* Task directions: From the records below, copy out each line that has the word "height".

==== Dataset records

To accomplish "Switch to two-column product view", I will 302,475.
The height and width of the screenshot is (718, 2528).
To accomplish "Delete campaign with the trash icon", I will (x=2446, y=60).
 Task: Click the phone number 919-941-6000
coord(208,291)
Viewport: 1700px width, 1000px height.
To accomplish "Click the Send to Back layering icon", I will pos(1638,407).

========
==== Dataset records

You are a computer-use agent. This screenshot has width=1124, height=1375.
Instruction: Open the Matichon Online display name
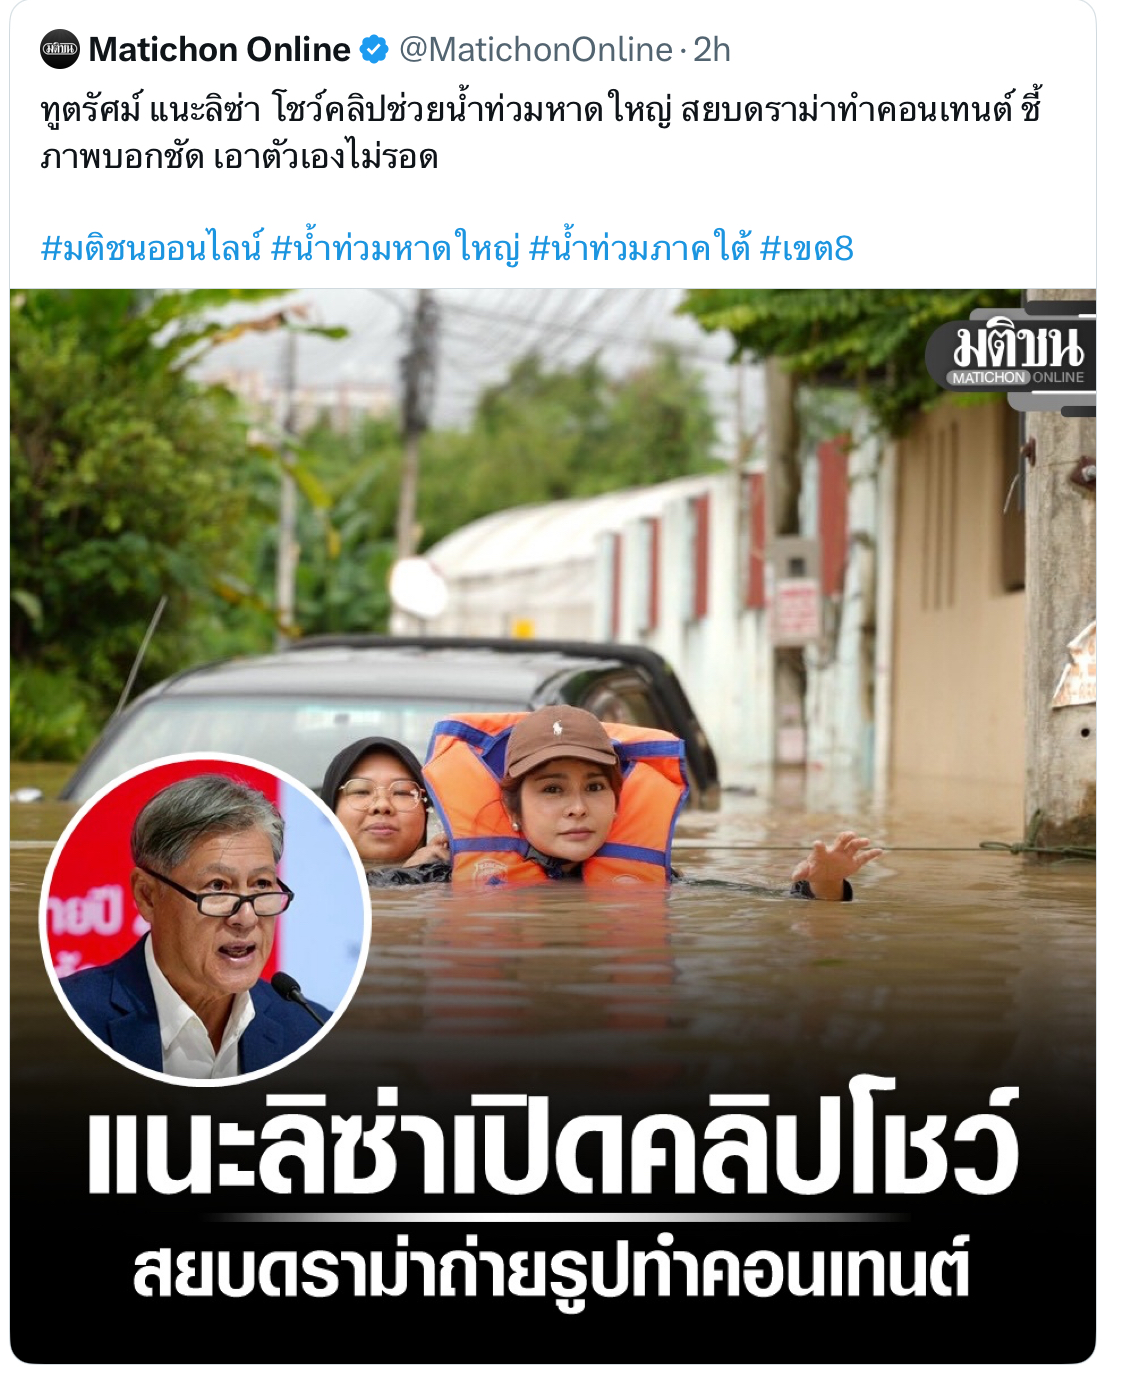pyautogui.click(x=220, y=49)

========

* Expected answer:
The height and width of the screenshot is (718, 2528).
Viewport: 1700px width, 1000px height.
You are a computer-use agent. This screenshot has width=1124, height=1375.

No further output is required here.